Het patriarchaat van Amid heeft in totaal 146 jaren bestaan naast dat van Mosul en Kochanes. In 1827 werd het patriarchaat van Amid echter opgeschort door Rome, daar al hun hoop gevestigd werd op een ultieme poging om het Mosul patriarchaat te verenigen met de Rooms-Katholieke Kerk.

 

Vereniging met de Rooms-Katholieke Kerk

 

Waar de gepoogde vereniging met de Rooms-Katholieke kerk in 1552 mislukte, zag het er naar uit dat een uiteindelijke vereniging in het begin van de 19e eeuw gerealiseerd ging worden.

Eliya XII Denha (1722-1778), patriarch van Mosul, werd na zijn dood opgevolgd door zijn neef Eliya XIII Isho’yahb.

Eliya XIII Isho’yahb bekeerde zich samen met zijn neef Yohannan III Hormizd tot het katholicisme, maar na zijn aanstelling als patriarch verliet hij opnieuw de Rooms-Katholieke doctrine.

Als reactie hierop werd Yohannan III Hormizd door Rome aangeduid als patriarchale administrator van Mosul in 1780.

Yohannan III Hormizd was gedurende een turbulente halve eeuw patriarchale administrator van Mosul.
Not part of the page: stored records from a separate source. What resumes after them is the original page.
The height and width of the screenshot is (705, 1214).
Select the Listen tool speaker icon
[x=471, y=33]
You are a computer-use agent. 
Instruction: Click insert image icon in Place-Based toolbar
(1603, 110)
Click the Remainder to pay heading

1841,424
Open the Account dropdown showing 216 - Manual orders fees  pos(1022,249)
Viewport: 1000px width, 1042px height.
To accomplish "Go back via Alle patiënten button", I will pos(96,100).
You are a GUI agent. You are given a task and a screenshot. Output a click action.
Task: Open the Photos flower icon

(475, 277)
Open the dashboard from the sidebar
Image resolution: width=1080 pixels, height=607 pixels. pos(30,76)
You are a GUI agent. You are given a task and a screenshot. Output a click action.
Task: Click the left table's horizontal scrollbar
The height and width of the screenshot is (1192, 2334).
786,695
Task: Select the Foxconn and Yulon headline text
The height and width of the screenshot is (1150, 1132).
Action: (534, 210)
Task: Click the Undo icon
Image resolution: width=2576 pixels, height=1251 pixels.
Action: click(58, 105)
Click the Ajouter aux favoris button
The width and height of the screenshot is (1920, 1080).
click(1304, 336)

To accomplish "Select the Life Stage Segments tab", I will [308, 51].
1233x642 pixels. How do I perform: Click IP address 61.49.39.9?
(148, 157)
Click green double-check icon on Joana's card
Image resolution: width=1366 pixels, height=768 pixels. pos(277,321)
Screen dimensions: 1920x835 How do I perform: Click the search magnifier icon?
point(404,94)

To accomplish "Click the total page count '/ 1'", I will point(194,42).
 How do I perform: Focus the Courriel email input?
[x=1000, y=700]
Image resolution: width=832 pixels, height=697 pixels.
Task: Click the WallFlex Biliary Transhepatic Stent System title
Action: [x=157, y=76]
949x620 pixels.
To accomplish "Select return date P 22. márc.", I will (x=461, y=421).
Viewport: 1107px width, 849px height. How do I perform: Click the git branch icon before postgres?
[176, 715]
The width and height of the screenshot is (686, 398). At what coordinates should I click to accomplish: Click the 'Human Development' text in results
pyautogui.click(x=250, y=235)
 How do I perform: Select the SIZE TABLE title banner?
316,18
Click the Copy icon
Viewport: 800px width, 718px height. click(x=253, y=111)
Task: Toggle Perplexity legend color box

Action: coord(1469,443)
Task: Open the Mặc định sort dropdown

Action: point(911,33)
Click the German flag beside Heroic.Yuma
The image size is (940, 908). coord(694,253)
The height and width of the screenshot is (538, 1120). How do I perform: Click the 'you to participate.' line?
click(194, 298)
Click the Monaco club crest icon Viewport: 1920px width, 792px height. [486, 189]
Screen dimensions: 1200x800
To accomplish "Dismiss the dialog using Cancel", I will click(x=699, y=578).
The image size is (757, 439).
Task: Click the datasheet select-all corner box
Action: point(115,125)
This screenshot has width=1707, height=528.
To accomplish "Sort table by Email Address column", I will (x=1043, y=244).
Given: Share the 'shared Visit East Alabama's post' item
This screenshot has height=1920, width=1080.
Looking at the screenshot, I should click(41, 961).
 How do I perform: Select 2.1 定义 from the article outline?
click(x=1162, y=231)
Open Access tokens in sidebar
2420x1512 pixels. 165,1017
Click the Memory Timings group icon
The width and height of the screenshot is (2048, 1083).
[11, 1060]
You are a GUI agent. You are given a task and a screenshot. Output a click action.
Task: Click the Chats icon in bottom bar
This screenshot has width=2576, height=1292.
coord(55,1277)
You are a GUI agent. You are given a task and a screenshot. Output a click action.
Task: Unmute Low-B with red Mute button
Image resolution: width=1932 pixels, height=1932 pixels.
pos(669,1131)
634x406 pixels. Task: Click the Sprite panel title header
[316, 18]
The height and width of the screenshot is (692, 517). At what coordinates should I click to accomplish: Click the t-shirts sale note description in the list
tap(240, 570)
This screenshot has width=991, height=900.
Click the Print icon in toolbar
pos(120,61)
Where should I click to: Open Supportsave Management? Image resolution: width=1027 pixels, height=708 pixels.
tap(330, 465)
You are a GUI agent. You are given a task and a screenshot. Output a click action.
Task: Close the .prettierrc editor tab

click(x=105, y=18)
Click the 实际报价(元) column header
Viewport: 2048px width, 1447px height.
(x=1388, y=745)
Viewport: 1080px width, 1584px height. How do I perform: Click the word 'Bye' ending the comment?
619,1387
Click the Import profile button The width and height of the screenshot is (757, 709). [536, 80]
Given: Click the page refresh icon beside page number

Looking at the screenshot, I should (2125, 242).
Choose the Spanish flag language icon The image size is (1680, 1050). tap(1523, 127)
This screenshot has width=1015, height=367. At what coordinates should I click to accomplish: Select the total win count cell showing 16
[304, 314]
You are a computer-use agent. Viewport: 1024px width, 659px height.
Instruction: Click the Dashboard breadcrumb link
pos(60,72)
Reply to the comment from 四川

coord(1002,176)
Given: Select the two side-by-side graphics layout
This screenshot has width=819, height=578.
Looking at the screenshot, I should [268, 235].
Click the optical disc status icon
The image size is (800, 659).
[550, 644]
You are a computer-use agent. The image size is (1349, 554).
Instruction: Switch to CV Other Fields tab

In 1830 werd hij uiteindelijk aangesteld als patriarch van de Chaldeeërs en werd hiermee de eerste patriarch van de Chaldeeuws-Katholieke Kerk van het Oosten.

Een katholieke Kerk van het Oosten was pas in 1830 een feit.

 

[1] Wilmshurst, D., The Martyred Church, A History of the Church of the East, East & West Publishing Ltd, Londen, 2011, 522 pagina’s, (zie hoofdstuk 8).